# Most noble instrument (and not)



## KenOC (Mar 7, 2011)

A double-barreled question: Which is the noblest orchestral instrument? And which is the most ignoble, absurd, and ridiculous?


----------



## Bettina (Sep 29, 2016)

In my opinion, the noblest orchestral instrument is the cello. Its rich, full tone give it a majestic character. The least noble instrument might be the piccolo. Its sound can be dazzling, even virtuosic in some contexts, but I consider it charming rather than noble.


----------



## deprofundis (Apr 25, 2014)

Im definitive Lute or Theorbos or my favorite and horns, have a nice day
orchestral i would says a gong a tibetan gong large thick since im mystical(no kidding)


----------



## Tchaikov6 (Mar 30, 2016)

The horn easily wins as most noble. Runner up: I'll agree with Bettina with cello. 

Least? That's a bit harder... perhaps the trombone? It can be bombastic, brash, and quite effective, but not exactly noble. Runner up: Clarinet- quite sarcastic at times, other times mellow and filled with love and desire, but not very noble.


----------



## Phil loves classical (Feb 8, 2017)

Yeah, the French Horn the noblest, the least is the Tuba


----------



## Portamento (Dec 8, 2016)

The cello and timpani tie for noblest (with runners-up to the bassoon and French horn). The 'most absurd' - I will have to give that title to the _English_ horn.


----------



## Becca (Feb 5, 2015)

Ignoble ... the Ophicleide
_
The Ophicleide, like mortal sin
Was fostered by the serpent.
Its pitch was vague, its tone was dim;
Its timbre rude and burpant.

Composers, in a secret vote,
Declared its sound non grata;
And that's why Wagner never wrote
An Ophicleide Sonata.

Thus spurned, it soon became defunct,
To gross neglect succumbing;
A few were pawned, but most were junked
Or used for indoor plumbing._

Prof. Cabbage aka Brian Holmes of San Jose State University


----------



## KenOC (Mar 7, 2011)

A smashing poem! More, I say, more!


----------



## Dan Ante (May 4, 2016)

The most noble? perhaps the Harp just ask the Angels as for ignoble gota be the Electric bass, a tool of the devil.


----------



## Woodduck (Mar 17, 2014)

Noblest? It depends on the music. Least noble? The helicopter, which to my knowledge has been used only once:


----------



## Pugg (Aug 8, 2014)

Woodduck said:


> Noblest? It depends on the music. Least noble? The helicopter, which to my knowledge has been used only once:
> 
> ]


Put me in for the vacuum cleaner.


----------



## Becca (Feb 5, 2015)

Portamento said:


> The cello and timpani tie for noblest (with runners-up to the bassoon and French horn).
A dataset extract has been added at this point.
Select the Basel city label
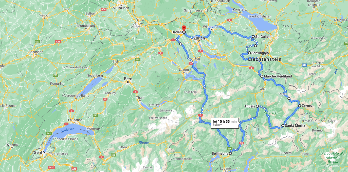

The 'most absurd' - I will have to give that title to the _English_ horn.


It is worth noting the origin of the name 'English horn' ... it has nothing to do with England at all but is a corruption of the medieval German for '"angel's"' as the instrument often used in paintings of that period look very much like what came to be called the english horn


----------



## KenOC (Mar 7, 2011)

Not sure how anybody can consider the English horn "ignoble" after hearing Haydn's Philosopher Symphony.


----------



## Woodduck (Mar 17, 2014)

KenOC said:


> Not sure how anybody can consider the English horn "ignoble" after hearing Haydn's Philosopher Symphony.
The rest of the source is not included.